Thursday, March 10, 2016

PyPy 5.0 released

PyPy 5.0

We have released PyPy 5.0, about three months after PyPy 4.0.1. We encourage all users of PyPy to update to this version.

You can download the PyPy 5.0 release here:
We would like to thank our donors for the continued support of the PyPy project.
We would also like to thank our contributors and encourage new people to join the project. PyPy has many layers and we need help with all of them: PyPy and RPython documentation improvements, tweaking popular modules to run on pypy, or general help with making RPython’s JIT even better.

 

Faster and Leaner

We continue to improve the warmup time and memory usage of JIT-related metadata. The exact effects depend vastly on the program you’re running and can range from insignificant to warmup being up to 30% faster and memory dropping by about 30%.

 

C-API Upgrade

We also merged a major upgrade to our C-API layer (cpyext), simplifying the interaction between c-level objects and PyPy interpreter level objects. As a result, lxml (prerelease) with its cython compiled component passes all tests on PyPy. The new cpyext is also much faster. This major refactoring will soon be followed by an expansion of our C-API compatibility.

 

Profiling with vmprof supported on more platforms


vmprof has been a go-to profiler for PyPy on linux for a few releases and we’re happy to announce that thanks to the cooperation with jetbrains, vmprof now works on Linux, OS X and Windows on both PyPy and CPython.

 

CFFI

While not applicable only to PyPy, cffi is arguably our most significant contribution to the python ecosystem. PyPy 5.0 ships with cffi-1.5.2 which now allows embedding PyPy (or CPython) in a C program.
________
▸ **Jobs**:
1: In the PyPy 5.0 release announcement, which version of cffi ships with PyPy 5.0?
2: Print the stretch of the records from the line containing "above (48, 1105)" through the end of the records, both ends included, and omit the pictures.

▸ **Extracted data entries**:
________
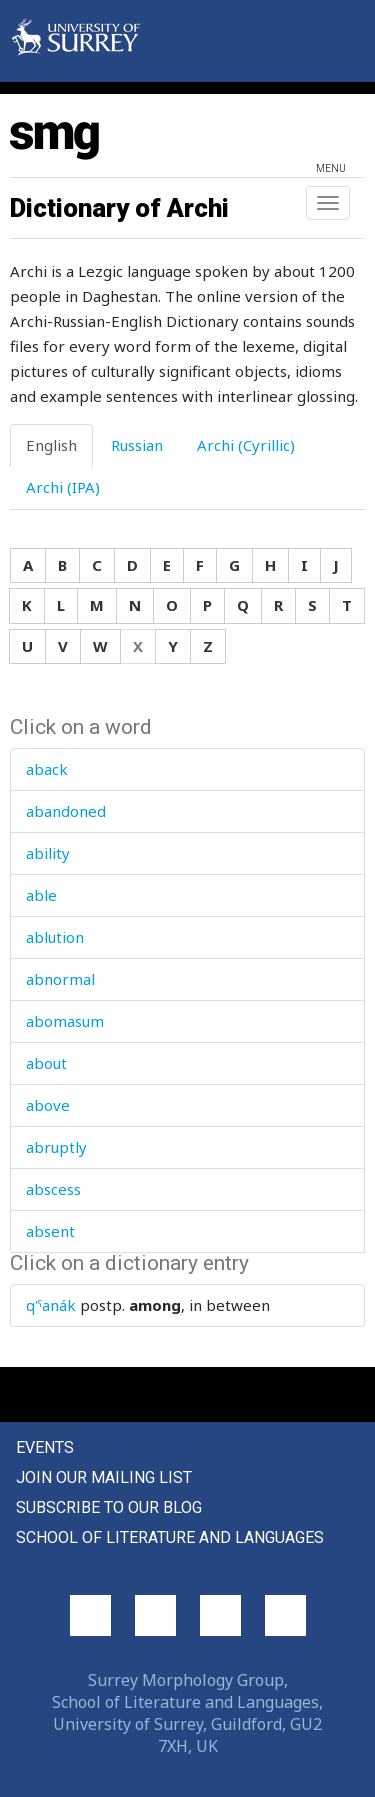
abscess (53, 1189)
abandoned (66, 811)
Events (45, 1447)
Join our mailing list (104, 1477)
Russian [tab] (137, 445)
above (48, 1105)
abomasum (65, 1021)
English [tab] (51, 445)
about (46, 1063)
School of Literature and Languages (170, 1537)
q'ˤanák (51, 1305)
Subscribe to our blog (109, 1507)
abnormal (60, 979)
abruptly (56, 1147)
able (41, 895)
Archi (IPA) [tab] (63, 487)
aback (47, 769)
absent (50, 1231)
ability (48, 853)
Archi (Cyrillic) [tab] (246, 445)
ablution (55, 937)
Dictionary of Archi (119, 208)
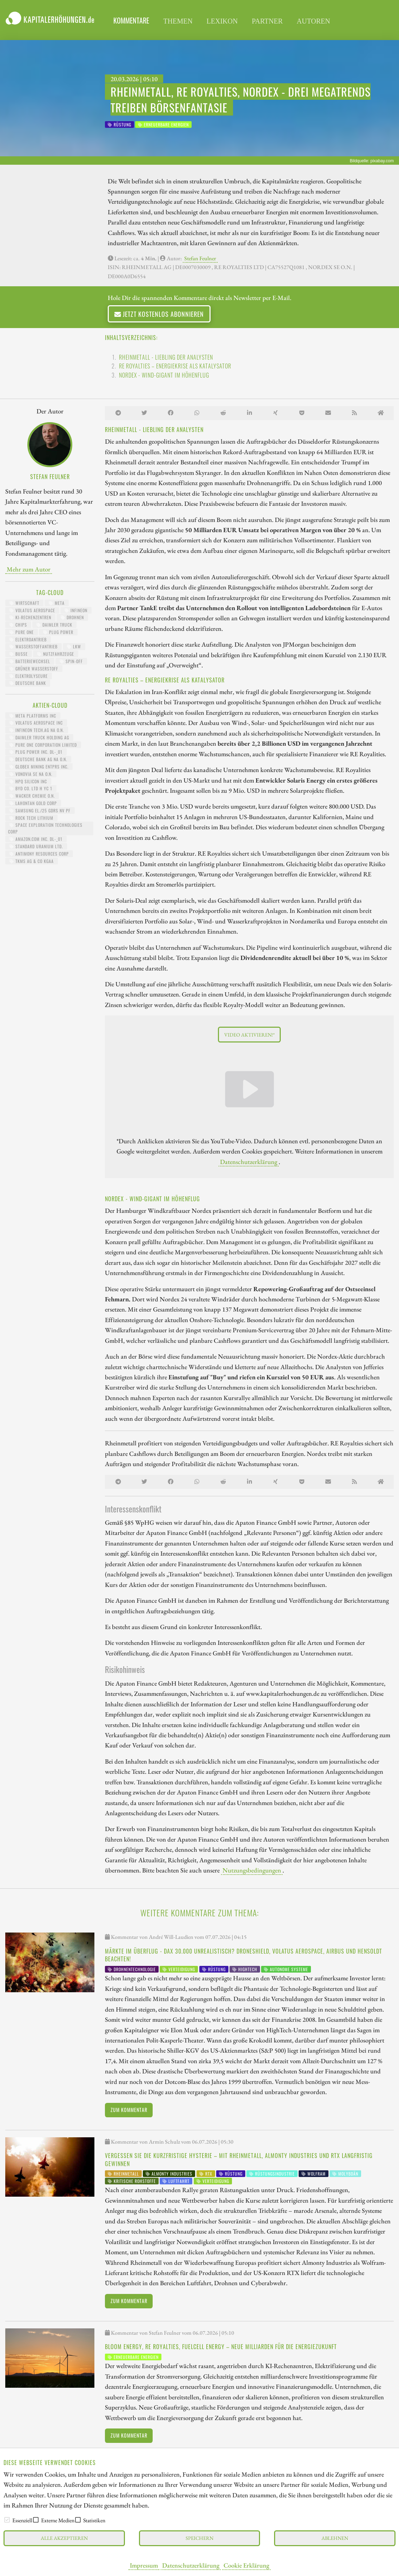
________
▸ **Solved tasks**:
1: cffi-1.5.2

2:
above (48, 1105)
abomasum (65, 1021)
English [tab] (51, 445)
about (46, 1063)
School of Literature and Languages (170, 1537)
q'ˤanák (51, 1305)
Subscribe to our blog (109, 1507)
abnormal (60, 979)
abruptly (56, 1147)
able (41, 895)
Archi (IPA) [tab] (63, 487)
aback (47, 769)
absent (50, 1231)
ability (48, 853)
Archi (Cyrillic) [tab] (246, 445)
ablution (55, 937)
Dictionary of Archi (119, 208)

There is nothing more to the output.